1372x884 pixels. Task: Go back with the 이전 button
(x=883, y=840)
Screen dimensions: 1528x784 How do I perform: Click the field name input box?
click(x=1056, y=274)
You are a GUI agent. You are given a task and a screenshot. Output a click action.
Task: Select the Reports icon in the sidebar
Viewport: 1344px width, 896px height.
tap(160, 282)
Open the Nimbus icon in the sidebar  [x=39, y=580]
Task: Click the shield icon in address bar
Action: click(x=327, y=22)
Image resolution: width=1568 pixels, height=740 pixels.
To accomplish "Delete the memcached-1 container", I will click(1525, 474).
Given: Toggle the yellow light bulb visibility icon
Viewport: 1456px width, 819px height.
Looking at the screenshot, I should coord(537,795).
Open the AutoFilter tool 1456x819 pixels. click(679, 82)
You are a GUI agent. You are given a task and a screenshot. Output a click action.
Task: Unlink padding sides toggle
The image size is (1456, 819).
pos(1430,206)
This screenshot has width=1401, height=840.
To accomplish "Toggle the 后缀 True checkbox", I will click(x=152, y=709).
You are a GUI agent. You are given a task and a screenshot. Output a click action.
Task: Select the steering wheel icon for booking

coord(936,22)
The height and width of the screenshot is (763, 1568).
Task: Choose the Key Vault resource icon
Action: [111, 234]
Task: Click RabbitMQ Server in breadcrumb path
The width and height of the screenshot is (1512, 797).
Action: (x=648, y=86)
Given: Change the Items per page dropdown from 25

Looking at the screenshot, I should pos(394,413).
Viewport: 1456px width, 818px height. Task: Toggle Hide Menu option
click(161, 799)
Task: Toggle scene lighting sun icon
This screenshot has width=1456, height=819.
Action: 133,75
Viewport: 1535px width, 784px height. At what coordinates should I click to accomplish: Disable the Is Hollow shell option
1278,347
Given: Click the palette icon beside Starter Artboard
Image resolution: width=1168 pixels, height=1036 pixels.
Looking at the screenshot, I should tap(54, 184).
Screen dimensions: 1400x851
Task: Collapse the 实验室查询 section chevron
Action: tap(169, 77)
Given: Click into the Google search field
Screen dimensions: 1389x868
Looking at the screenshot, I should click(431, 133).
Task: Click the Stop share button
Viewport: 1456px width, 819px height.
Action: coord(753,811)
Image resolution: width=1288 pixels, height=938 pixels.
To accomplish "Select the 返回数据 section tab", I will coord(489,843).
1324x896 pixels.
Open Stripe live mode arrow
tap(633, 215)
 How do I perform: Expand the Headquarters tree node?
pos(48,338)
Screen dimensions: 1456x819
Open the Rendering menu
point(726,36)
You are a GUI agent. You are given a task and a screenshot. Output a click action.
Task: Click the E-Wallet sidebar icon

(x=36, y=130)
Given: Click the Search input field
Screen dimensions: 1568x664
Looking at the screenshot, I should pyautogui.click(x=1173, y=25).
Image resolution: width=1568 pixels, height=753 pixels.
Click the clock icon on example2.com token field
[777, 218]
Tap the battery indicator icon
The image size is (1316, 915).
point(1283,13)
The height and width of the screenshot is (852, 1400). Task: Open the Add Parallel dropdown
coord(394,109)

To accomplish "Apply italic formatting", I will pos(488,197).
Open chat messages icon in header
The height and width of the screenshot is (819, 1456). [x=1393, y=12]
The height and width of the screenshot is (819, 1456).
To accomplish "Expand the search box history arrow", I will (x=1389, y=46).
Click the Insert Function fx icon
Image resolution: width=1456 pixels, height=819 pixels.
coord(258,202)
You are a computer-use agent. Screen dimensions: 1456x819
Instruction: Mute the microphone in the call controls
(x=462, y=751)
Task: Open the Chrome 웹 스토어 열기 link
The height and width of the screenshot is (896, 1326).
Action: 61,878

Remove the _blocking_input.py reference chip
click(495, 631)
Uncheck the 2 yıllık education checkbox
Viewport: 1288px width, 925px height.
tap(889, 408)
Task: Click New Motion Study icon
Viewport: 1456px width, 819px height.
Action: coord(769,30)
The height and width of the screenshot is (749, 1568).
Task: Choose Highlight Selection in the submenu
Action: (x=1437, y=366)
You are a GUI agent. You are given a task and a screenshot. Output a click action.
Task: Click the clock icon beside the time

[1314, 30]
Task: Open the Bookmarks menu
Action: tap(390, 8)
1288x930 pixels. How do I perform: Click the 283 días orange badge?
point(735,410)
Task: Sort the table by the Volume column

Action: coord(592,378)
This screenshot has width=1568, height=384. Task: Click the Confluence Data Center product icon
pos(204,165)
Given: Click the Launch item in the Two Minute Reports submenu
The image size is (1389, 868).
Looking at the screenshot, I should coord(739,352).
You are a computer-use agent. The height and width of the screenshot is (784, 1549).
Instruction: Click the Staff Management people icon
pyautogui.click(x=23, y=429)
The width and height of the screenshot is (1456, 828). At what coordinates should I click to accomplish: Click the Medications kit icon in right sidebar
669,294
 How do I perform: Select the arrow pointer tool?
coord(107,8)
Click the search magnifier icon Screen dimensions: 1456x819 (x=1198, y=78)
________
# The task:
Please print the full listing shown above, exactly as it appears.

# Task result:
1372x884 pixels. Task: Go back with the 이전 button
(x=883, y=840)
Screen dimensions: 1528x784 How do I perform: Click the field name input box?
click(x=1056, y=274)
You are a GUI agent. You are given a task and a screenshot. Output a click action.
Task: Select the Reports icon in the sidebar
Viewport: 1344px width, 896px height.
tap(160, 282)
Open the Nimbus icon in the sidebar  [x=39, y=580]
Task: Click the shield icon in address bar
Action: click(x=327, y=22)
Image resolution: width=1568 pixels, height=740 pixels.
To accomplish "Delete the memcached-1 container", I will click(1525, 474).
Given: Toggle the yellow light bulb visibility icon
Viewport: 1456px width, 819px height.
Looking at the screenshot, I should coord(537,795).
Open the AutoFilter tool 1456x819 pixels. click(679, 82)
You are a GUI agent. You are given a task and a screenshot. Output a click action.
Task: Unlink padding sides toggle
The image size is (1456, 819).
pos(1430,206)
This screenshot has width=1401, height=840.
To accomplish "Toggle the 后缀 True checkbox", I will click(x=152, y=709).
You are a GUI agent. You are given a task and a screenshot. Output a click action.
Task: Select the steering wheel icon for booking

coord(936,22)
The height and width of the screenshot is (763, 1568).
Task: Choose the Key Vault resource icon
Action: [111, 234]
Task: Click RabbitMQ Server in breadcrumb path
The width and height of the screenshot is (1512, 797).
Action: (x=648, y=86)
Given: Change the Items per page dropdown from 25

Looking at the screenshot, I should pos(394,413).
Viewport: 1456px width, 818px height. Task: Toggle Hide Menu option
click(161, 799)
Task: Toggle scene lighting sun icon
This screenshot has width=1456, height=819.
Action: 133,75
Viewport: 1535px width, 784px height. At what coordinates should I click to accomplish: Disable the Is Hollow shell option
1278,347
Given: Click the palette icon beside Starter Artboard
Image resolution: width=1168 pixels, height=1036 pixels.
Looking at the screenshot, I should tap(54, 184).
Screen dimensions: 1400x851
Task: Collapse the 实验室查询 section chevron
Action: tap(169, 77)
Given: Click into the Google search field
Screen dimensions: 1389x868
Looking at the screenshot, I should click(431, 133).
Task: Click the Stop share button
Viewport: 1456px width, 819px height.
Action: coord(753,811)
Image resolution: width=1288 pixels, height=938 pixels.
To accomplish "Select the 返回数据 section tab", I will coord(489,843).
1324x896 pixels.
Open Stripe live mode arrow
tap(633, 215)
 How do I perform: Expand the Headquarters tree node?
pos(48,338)
Screen dimensions: 1456x819
Open the Rendering menu
point(726,36)
You are a GUI agent. You are given a task and a screenshot. Output a click action.
Task: Click the E-Wallet sidebar icon

(x=36, y=130)
Given: Click the Search input field
Screen dimensions: 1568x664
Looking at the screenshot, I should pyautogui.click(x=1173, y=25).
Image resolution: width=1568 pixels, height=753 pixels.
Click the clock icon on example2.com token field
[777, 218]
Tap the battery indicator icon
The image size is (1316, 915).
point(1283,13)
The height and width of the screenshot is (852, 1400). Task: Open the Add Parallel dropdown
coord(394,109)

To accomplish "Apply italic formatting", I will pos(488,197).
Open chat messages icon in header
The height and width of the screenshot is (819, 1456). [x=1393, y=12]
The height and width of the screenshot is (819, 1456).
To accomplish "Expand the search box history arrow", I will (x=1389, y=46).
Click the Insert Function fx icon
Image resolution: width=1456 pixels, height=819 pixels.
coord(258,202)
You are a computer-use agent. Screen dimensions: 1456x819
Instruction: Mute the microphone in the call controls
(x=462, y=751)
Task: Open the Chrome 웹 스토어 열기 link
The height and width of the screenshot is (896, 1326).
Action: 61,878

Remove the _blocking_input.py reference chip
click(495, 631)
Uncheck the 2 yıllık education checkbox
Viewport: 1288px width, 925px height.
tap(889, 408)
Task: Click New Motion Study icon
Viewport: 1456px width, 819px height.
Action: coord(769,30)
The height and width of the screenshot is (749, 1568).
Task: Choose Highlight Selection in the submenu
Action: (x=1437, y=366)
You are a GUI agent. You are given a task and a screenshot. Output a click action.
Task: Click the clock icon beside the time

[1314, 30]
Task: Open the Bookmarks menu
Action: tap(390, 8)
1288x930 pixels. How do I perform: Click the 283 días orange badge?
point(735,410)
Task: Sort the table by the Volume column

Action: coord(592,378)
This screenshot has width=1568, height=384. Task: Click the Confluence Data Center product icon
pos(204,165)
Given: Click the Launch item in the Two Minute Reports submenu
The image size is (1389, 868).
Looking at the screenshot, I should coord(739,352).
You are a computer-use agent. The height and width of the screenshot is (784, 1549).
Instruction: Click the Staff Management people icon
pyautogui.click(x=23, y=429)
The width and height of the screenshot is (1456, 828). At what coordinates should I click to accomplish: Click the Medications kit icon in right sidebar
669,294
 How do I perform: Select the arrow pointer tool?
coord(107,8)
Click the search magnifier icon Screen dimensions: 1456x819 (x=1198, y=78)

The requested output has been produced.